Output the lines from the one holding "1568x698 pixels." to the end of the entries that follow, exactly and only those, minus any pictures.

───── Data excerpts ─────

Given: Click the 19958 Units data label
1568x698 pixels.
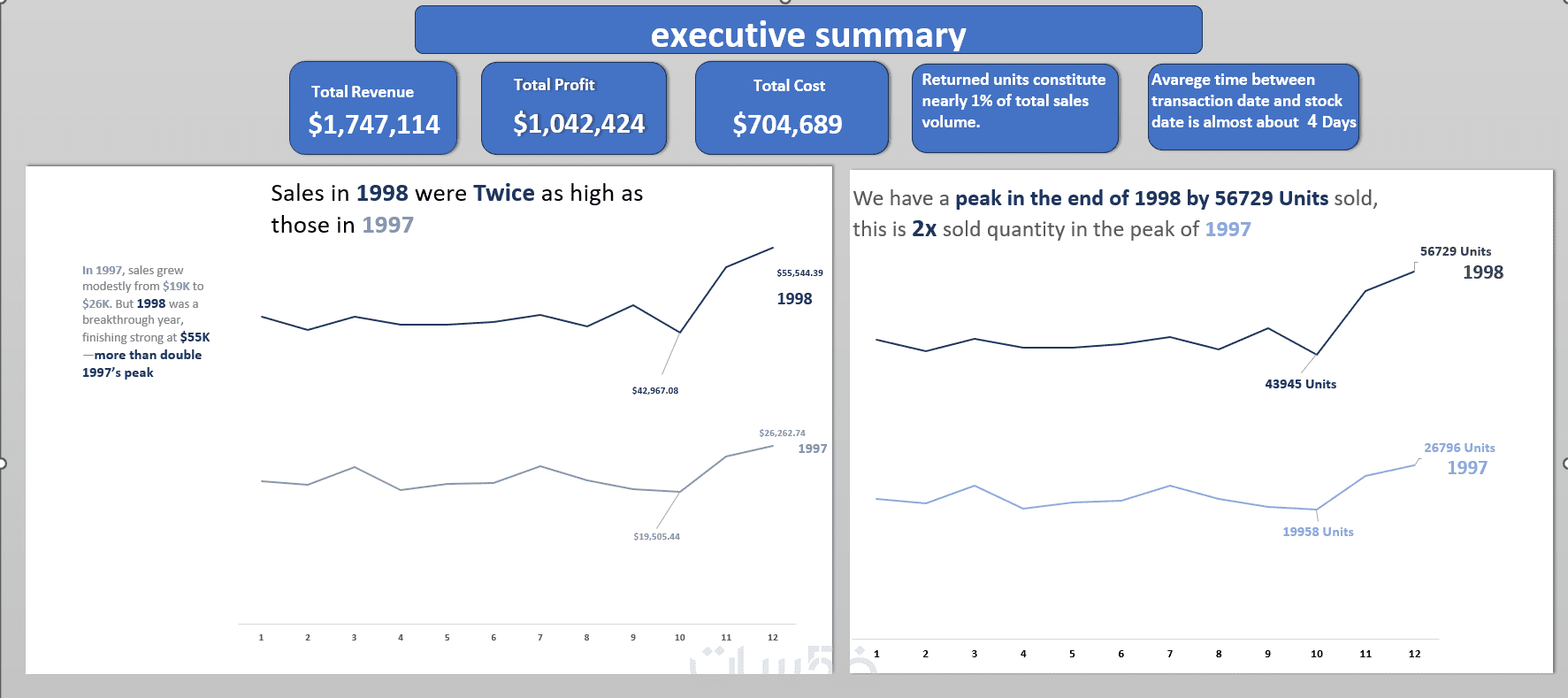Looking at the screenshot, I should (1318, 532).
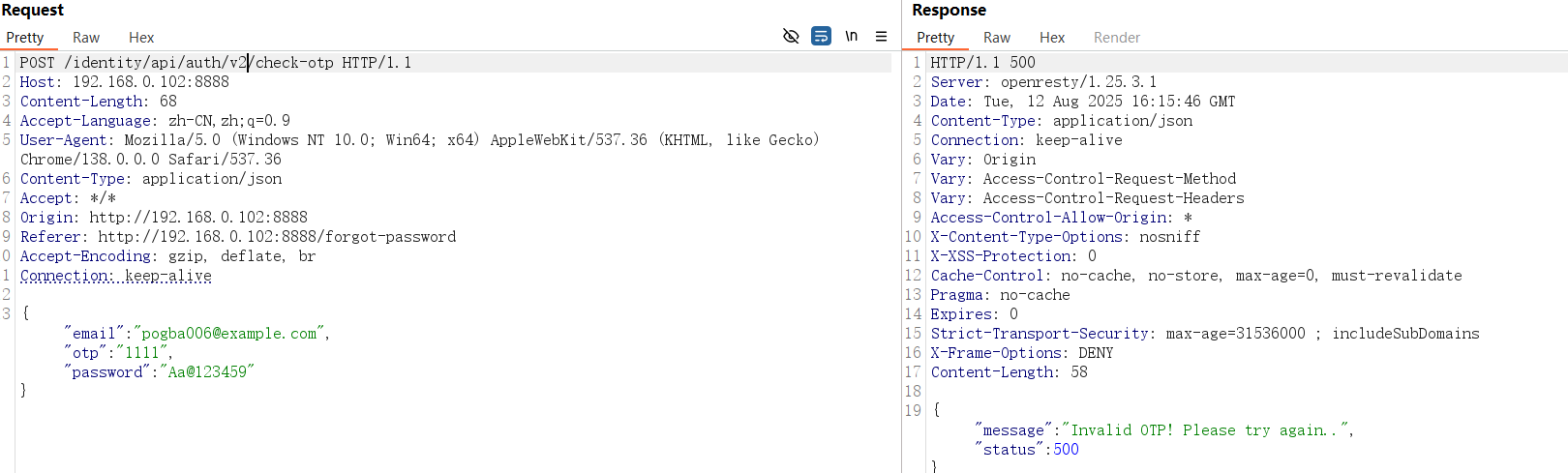
Task: Click the Host header line
Action: point(125,82)
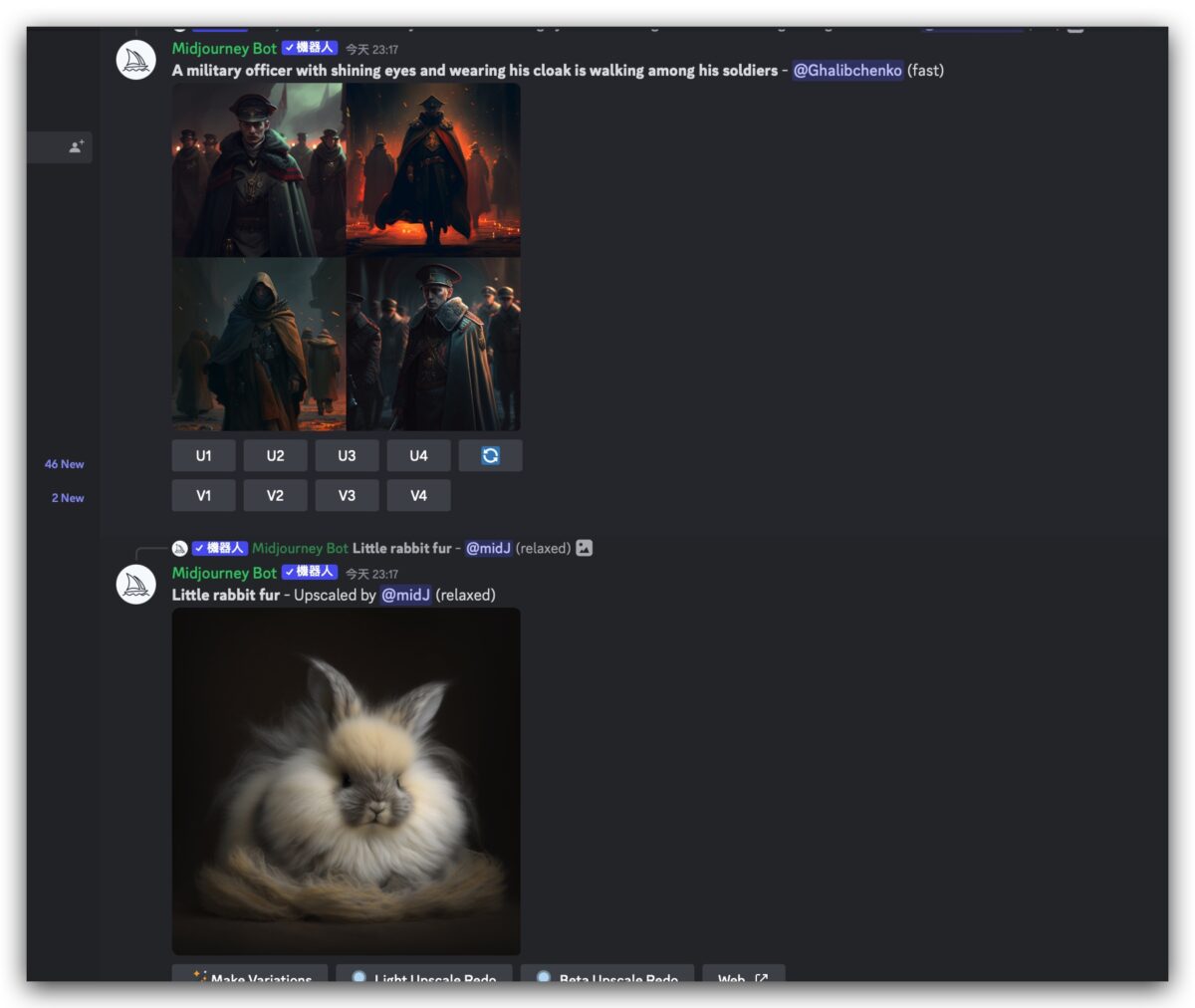This screenshot has height=1008, width=1195.
Task: Click the add member icon in sidebar
Action: pos(77,146)
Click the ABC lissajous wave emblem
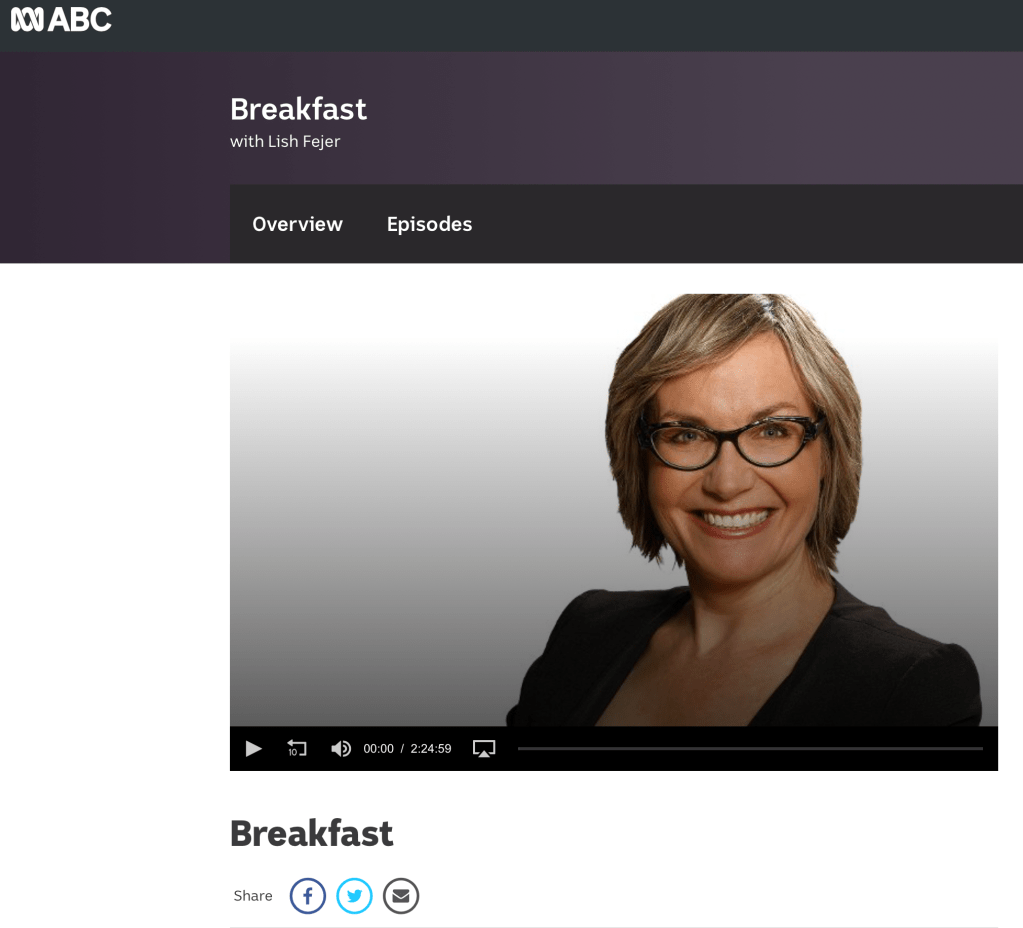The width and height of the screenshot is (1023, 928). click(x=27, y=20)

─────

:: Task solution ::
1568x698 pixels.
Looking at the screenshot, I should (1318, 532).
Task: Click the Host header line
Action: point(125,82)
This screenshot has height=1008, width=1195.
Task: Click the add member icon in sidebar
Action: pos(77,146)
Click the ABC lissajous wave emblem
The width and height of the screenshot is (1023, 928). click(x=27, y=20)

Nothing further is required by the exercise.